When you study geography in California you inevitably come across the Sierra Nevada transect. The typical graphic will show the elevation gradient from west to east and the associated tree species often delimited by elevation. It's a great driving reference as the changes in tree types occur at a scale that may be otherwise imperceptible on foot.

So when Liam drew the example of a salinity gradient in a salt marsh I was captivated. Apparently plant communities in a salt marsh will vary depending upon how much salt is in the soil. From salty to fresh, plant communities will create a continuum of mud flat to salt marsh to sedges to cattails. I take the ferry to Larkspur whose landing is flanked on the north by some pretty good examples at Corte Madera Marsh. The great thing about a salt marsh is that the gradients happen at a smaller ecological scale and you can actually see to whole mosaic with advantage of some elevation.
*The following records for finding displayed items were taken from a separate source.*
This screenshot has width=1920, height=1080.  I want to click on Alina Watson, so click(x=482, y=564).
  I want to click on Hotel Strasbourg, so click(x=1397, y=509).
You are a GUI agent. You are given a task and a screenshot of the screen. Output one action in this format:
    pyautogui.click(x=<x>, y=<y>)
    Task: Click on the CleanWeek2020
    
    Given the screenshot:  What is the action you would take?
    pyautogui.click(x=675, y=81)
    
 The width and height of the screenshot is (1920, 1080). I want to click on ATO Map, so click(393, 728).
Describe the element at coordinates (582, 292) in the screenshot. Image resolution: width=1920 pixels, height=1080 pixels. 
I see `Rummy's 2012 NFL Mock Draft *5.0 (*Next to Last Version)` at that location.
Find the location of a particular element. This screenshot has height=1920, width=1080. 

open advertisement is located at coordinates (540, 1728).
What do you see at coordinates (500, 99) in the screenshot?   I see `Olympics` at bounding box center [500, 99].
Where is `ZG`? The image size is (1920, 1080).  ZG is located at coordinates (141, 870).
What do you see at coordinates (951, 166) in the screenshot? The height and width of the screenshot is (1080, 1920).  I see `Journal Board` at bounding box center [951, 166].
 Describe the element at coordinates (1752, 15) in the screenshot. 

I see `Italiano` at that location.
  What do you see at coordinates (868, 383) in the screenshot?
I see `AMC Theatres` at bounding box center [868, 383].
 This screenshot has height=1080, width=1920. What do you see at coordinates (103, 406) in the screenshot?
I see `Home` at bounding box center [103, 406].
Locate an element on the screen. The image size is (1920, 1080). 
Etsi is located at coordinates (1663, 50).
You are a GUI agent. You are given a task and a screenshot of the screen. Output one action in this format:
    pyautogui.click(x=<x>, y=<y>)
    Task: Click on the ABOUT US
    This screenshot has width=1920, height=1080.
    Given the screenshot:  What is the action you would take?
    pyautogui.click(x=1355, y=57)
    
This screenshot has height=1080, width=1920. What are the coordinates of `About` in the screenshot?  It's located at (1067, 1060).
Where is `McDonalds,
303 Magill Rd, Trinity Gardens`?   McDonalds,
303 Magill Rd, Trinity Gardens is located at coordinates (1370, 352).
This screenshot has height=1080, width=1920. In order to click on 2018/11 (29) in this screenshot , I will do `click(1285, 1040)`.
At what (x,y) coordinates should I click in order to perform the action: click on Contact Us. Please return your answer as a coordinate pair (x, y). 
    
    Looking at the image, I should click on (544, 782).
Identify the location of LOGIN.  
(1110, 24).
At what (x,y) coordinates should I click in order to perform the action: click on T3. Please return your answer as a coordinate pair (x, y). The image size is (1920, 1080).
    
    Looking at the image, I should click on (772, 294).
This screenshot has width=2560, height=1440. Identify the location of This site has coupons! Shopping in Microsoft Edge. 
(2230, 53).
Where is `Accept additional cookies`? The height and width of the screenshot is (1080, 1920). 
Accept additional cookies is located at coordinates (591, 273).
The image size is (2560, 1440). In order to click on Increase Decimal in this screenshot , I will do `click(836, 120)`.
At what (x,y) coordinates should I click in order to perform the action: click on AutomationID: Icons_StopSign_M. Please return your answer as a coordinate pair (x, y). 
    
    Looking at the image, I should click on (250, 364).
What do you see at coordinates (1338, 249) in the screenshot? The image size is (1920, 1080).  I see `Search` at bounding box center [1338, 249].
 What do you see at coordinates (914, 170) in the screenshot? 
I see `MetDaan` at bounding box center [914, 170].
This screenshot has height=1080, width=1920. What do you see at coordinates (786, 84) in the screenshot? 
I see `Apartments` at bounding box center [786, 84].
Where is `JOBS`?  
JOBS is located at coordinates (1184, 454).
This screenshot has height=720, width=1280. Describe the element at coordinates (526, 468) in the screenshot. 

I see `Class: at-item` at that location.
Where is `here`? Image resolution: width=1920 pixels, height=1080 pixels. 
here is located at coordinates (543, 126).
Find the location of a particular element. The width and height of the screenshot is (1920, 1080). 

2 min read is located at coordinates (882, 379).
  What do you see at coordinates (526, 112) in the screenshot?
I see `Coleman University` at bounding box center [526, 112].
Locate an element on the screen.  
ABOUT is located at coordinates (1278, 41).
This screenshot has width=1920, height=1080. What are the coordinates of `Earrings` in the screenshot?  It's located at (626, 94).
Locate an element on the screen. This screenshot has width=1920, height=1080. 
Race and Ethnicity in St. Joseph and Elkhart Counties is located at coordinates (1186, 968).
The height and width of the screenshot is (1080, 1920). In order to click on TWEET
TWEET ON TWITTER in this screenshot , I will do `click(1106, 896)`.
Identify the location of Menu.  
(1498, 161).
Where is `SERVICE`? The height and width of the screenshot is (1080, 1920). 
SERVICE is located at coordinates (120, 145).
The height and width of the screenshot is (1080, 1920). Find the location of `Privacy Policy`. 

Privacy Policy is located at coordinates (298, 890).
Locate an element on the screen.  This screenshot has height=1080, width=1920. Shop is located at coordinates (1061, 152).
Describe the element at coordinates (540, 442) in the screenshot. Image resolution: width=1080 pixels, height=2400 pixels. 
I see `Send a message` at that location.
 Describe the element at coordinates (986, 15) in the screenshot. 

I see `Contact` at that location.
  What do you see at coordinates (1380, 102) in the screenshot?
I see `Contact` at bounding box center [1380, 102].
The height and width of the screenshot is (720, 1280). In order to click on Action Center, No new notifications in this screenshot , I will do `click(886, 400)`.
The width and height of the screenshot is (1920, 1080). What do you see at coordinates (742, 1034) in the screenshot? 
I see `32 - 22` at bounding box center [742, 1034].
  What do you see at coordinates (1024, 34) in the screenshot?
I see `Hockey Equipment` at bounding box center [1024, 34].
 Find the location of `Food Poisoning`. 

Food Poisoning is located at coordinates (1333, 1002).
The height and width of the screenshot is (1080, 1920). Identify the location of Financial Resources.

I biked over and I have to say the patterns were not readily apparent. I was still in that Sierra Nevada mindset - I was thinking elevationally. The plant communities were not falling out that way though, the mosaic was more a complicated patchwork. I moved on. On my ride home I pass another little piece of salt marsh along Corte Madera creek. This one is far smaller but the gradient was immediately recognizable. The salinity barriers were being driven by the drainage network in the marsh. The meandering streams had banks of taller sedges, while the interior areas furthest from the streams (more dessication, more salt) had the salt marsh community (pickleweed and chordgrass).

I've stopped at this marsh to breathe in the relief that nature brings hundreds of times, but this time I saw it differently. Now I like it even more.